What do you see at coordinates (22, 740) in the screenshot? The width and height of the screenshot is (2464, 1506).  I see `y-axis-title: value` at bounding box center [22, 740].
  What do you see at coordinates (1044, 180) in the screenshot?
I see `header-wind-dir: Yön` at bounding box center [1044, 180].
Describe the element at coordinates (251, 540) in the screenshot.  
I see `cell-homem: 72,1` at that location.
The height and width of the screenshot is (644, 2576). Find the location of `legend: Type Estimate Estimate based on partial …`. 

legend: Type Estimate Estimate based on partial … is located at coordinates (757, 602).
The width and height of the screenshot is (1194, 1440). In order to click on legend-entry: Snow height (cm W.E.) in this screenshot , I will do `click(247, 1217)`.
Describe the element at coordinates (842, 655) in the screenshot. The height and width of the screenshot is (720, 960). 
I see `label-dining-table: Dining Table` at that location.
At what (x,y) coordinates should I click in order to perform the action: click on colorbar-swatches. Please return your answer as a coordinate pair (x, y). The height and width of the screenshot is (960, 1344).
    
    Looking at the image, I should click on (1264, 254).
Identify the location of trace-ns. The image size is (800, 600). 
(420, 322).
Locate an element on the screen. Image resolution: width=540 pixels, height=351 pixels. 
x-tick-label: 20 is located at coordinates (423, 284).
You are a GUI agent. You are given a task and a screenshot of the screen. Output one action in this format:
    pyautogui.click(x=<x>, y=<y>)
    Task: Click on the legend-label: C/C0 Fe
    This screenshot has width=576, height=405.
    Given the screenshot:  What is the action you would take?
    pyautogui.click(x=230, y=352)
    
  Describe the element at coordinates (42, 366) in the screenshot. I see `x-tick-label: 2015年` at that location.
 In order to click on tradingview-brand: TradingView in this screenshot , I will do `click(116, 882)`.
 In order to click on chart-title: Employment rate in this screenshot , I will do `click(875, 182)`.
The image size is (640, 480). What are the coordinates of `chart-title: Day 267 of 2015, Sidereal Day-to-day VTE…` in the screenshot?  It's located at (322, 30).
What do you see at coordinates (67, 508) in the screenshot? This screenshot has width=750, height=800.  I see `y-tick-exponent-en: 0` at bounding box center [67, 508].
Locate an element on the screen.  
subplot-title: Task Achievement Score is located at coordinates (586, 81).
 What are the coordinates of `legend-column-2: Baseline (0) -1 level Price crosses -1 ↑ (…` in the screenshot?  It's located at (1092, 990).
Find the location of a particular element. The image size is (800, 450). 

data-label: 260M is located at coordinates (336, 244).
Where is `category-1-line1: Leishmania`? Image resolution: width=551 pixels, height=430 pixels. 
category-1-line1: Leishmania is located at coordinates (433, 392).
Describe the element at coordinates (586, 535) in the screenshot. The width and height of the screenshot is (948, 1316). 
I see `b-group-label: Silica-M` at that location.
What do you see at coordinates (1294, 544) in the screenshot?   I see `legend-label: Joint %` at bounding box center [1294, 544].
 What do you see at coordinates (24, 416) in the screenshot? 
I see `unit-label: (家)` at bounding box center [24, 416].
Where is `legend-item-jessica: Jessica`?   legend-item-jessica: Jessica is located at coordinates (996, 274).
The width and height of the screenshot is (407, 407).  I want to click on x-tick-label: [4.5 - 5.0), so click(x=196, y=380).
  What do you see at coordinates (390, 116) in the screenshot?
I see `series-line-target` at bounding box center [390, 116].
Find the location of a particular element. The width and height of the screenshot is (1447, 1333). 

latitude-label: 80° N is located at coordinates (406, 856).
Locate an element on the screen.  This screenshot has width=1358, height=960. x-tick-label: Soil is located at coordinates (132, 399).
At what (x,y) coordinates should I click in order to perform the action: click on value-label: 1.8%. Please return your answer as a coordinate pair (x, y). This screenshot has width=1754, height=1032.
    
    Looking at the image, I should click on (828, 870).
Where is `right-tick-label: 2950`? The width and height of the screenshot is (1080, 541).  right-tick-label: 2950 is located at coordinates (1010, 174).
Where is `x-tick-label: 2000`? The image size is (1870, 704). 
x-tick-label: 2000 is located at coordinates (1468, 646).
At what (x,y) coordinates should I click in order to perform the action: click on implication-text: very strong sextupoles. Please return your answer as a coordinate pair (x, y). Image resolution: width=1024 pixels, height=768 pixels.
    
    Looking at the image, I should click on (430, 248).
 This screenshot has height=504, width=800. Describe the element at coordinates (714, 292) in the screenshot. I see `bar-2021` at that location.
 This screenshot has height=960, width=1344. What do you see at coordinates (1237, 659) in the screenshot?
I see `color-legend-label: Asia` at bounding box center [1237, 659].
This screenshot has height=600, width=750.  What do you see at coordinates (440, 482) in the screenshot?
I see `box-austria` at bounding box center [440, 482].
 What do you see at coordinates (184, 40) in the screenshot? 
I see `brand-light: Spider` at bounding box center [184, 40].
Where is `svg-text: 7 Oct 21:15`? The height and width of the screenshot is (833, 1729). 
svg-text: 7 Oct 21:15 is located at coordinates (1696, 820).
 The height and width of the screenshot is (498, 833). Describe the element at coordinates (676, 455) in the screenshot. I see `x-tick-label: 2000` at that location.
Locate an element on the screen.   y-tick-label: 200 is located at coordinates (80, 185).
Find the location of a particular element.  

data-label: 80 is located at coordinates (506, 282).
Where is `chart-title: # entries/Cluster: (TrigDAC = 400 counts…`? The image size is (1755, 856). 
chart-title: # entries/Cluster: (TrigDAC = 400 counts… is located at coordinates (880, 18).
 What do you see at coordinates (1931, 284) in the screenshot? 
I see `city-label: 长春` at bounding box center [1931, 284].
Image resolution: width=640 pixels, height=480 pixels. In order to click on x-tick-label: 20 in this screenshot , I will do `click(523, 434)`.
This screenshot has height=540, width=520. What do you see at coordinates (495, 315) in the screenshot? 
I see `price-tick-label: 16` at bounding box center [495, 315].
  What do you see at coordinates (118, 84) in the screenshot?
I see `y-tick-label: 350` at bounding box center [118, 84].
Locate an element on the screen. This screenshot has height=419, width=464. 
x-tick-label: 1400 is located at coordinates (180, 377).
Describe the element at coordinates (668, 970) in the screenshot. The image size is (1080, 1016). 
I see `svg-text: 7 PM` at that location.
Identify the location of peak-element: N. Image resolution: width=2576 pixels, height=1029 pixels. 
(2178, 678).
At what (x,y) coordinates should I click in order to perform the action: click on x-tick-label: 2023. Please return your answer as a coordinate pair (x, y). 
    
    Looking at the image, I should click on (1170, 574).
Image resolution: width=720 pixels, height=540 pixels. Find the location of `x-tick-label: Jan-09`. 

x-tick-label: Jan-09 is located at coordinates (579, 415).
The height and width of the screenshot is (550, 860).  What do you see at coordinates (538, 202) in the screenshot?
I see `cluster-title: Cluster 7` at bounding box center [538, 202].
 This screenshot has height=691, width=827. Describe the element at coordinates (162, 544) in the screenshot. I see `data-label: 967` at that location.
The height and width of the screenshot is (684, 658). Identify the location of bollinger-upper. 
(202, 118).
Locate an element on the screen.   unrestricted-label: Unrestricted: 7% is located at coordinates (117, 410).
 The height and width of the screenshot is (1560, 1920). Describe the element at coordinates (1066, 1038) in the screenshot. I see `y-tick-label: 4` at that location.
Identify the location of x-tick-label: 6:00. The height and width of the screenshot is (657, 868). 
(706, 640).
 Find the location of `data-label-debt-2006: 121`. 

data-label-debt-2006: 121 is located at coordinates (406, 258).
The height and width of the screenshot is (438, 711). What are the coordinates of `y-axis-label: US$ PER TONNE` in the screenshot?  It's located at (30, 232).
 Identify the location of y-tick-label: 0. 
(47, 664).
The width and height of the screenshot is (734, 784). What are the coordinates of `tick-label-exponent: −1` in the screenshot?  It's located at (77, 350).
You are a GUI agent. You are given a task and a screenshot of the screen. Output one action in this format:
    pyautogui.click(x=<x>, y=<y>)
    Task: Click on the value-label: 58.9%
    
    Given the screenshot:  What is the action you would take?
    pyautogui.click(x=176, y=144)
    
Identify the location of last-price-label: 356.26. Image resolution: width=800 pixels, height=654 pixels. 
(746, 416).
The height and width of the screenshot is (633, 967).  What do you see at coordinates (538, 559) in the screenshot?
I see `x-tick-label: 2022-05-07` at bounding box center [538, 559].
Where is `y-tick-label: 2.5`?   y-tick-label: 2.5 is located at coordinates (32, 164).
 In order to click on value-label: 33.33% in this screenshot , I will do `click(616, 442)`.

§ **What is needed**:
Rewrite everything from the line containing "The width and height of the screenshot is (407, 407)." down to the line containing "center [390, 116].", putting "length" in place of "height" and leaving all else unchanged.

§ **Solution to this exercise**:
The width and length of the screenshot is (407, 407).  I want to click on x-tick-label: [4.5 - 5.0), so click(x=196, y=380).
  What do you see at coordinates (390, 116) in the screenshot?
I see `series-line-target` at bounding box center [390, 116].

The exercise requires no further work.